Japanese verbs from English

An interesting phenomenon of the modern Japanese language is the various crazy ways English is mixed in as slang or otherwise. Some English words are so common that practically every Japanese person will understand what they mean. For instance, despite being a fairly difficult word, probably just about everybody knows what charisma (カリスマ) means. And the phrase 「アピールする」 has become so common that it is more accurate to say that it’s simply part of the Japanese vocabulary.

However, by English, we’re not talking about real English but the special bastardized Japanese version. As a result, all of this knowledge is pretty much useless for real English (unfortunately for the Japanese who all seem keen on mastering English). However, it does make things much more interesting for us; the ones that are learning Japanese. (ある意味でね)

Making Japanese verbs with English words

Today, I want to talk about an interesting class of verbs that come directly from English. Katakana words are mostly nouns since verbs require endings that can be conjugated. However, the clever Japanese youth have figured a way around this by simply attaching a generic u-verb 「る」 ending. This ending was selected undoubtably because it felt the most natural to the pioneers of modern Japanese.

A very useful verb of this type is 「サボる」, which originally comes from サボタージュ (sabotage). You will almost certainly see this verb whenever somebody is slacking off, skipping class, and the like.

– Because there is a test, it’s better not to skip tomorrow’s class.

Other less common verbs of this type include 「ダブる」 (to coincide), 「トラブる」 (to act up, cause trouble), 「ミスる」 (to miss), and 「ハモる」 (to harmonize).

– Sorry, my plans ended up doubling so is it OK if I cancel at the last minute?

In a similar vein, although it’s not used very often, instead of saying 「タクシーを呼ぶ」 or 「バスに乗る」, you can also say 「タクる」 and 「バスる」 .

– I missed the last train so having no other choice, I took a taxi home.

Yet another great, recent example of this type of verb is 「ググる」. With the popularity of google.com, you might be aware that “google” has become a new verb meaning “to search something with google”. Well, Japanese also has a similar verb: 「ググる」. (Google is 「グーグル」 in Japanese but 「グーグル」 is harder to say, so the verb became 「ググる」)

– That much, you can figure it out for youself. (Lit: That amount, search on google by yourself.)

I’m gonna stop here before mentioning the various types of restaurant verbs like 「マクる」 (to go to McDonalds)、and 「ファミる」 (to go to a family restaurant) because slang of this type are usually just a passing fad. (And probably won’t make sense to Japanese people over the age of 25)

※The key thing to remember when using these verbs is that you must conjugate them as u-verbs.

6 thoughts on “Japanese verbs from English

  1. I saw ダブルbefore, thought it must come from “double” to mean coincide as you pointed out.

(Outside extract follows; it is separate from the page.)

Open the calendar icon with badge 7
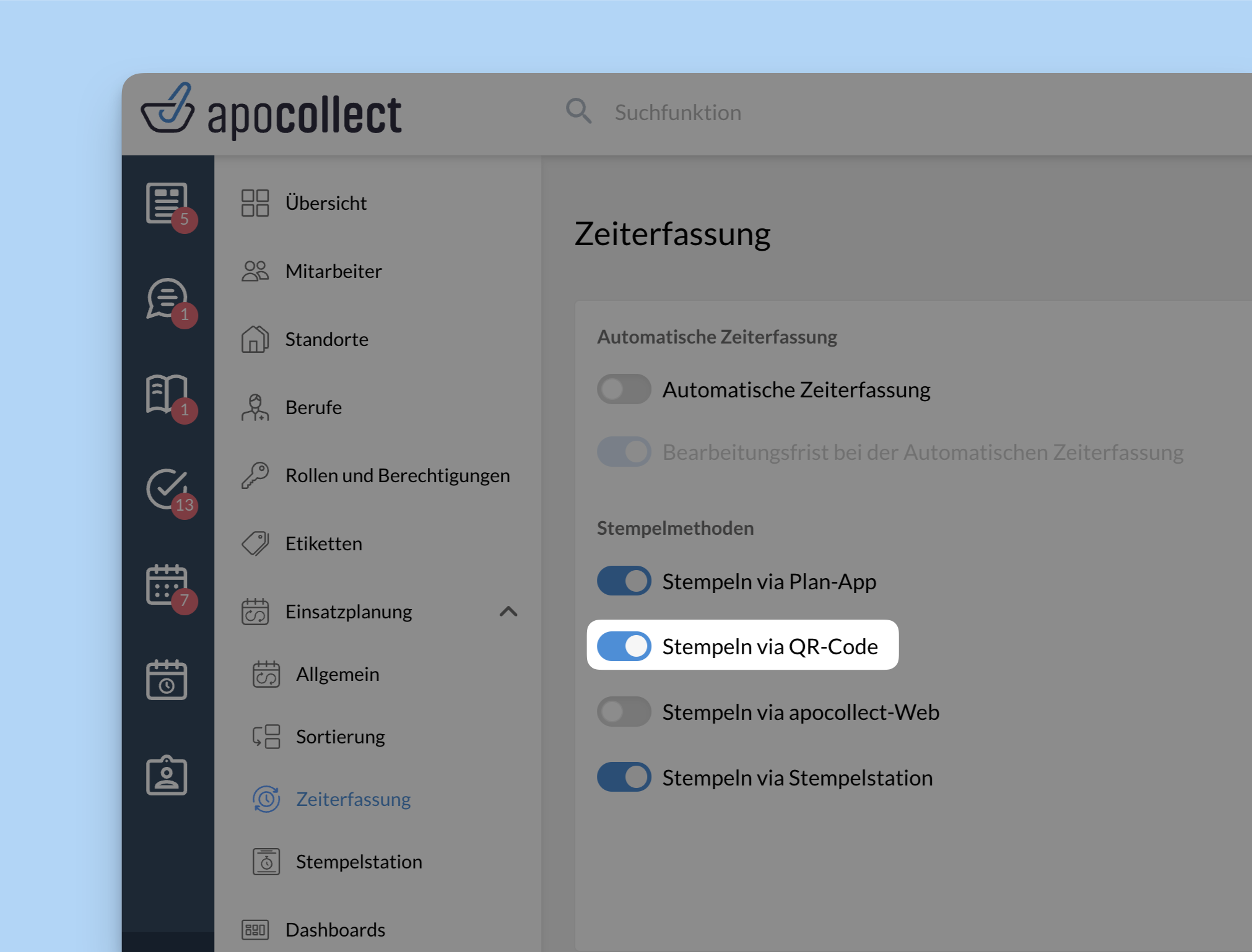This screenshot has height=952, width=1252. (x=167, y=585)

On advert, I saw something like Re職活 and バイトる.
    the one that I like using most is probably グーグる(google), conjugated into グーグれば、グーグったら, etc.


  2. Being in a Greek family growing up in Australia, my sister and I would sometimes convert Greek verbs into English and vice versa.

    How widely recognised are these neologisms? Are they slang or can I use them in a business meeting?

    (I cringe when I hear google used as a verb in English.)

  3. Interesting. If I ever get to Japan, I may have to try introducing ウェーロる (to wear) and see if it flies. It sure would make the old joke about “wearing nothing but a smile” easier to translate.

    Raichu, the hard part about making new English words out of Greek words is finding a Greek word more than three letters long that doesn’t already have several direct English cognates. We’ve borrowed a pretty substantial chunk of the Greek vocabulary already. Verbs, nouns, adjectives, prepositions, … even most of the pronouns.

  4. Tae Kim you always come through when I need you. I was trying to think of examples of these to tell my japanese friends but I couldn’t think of any, but ググったら、your post was right at the top! Thanks! さすがね!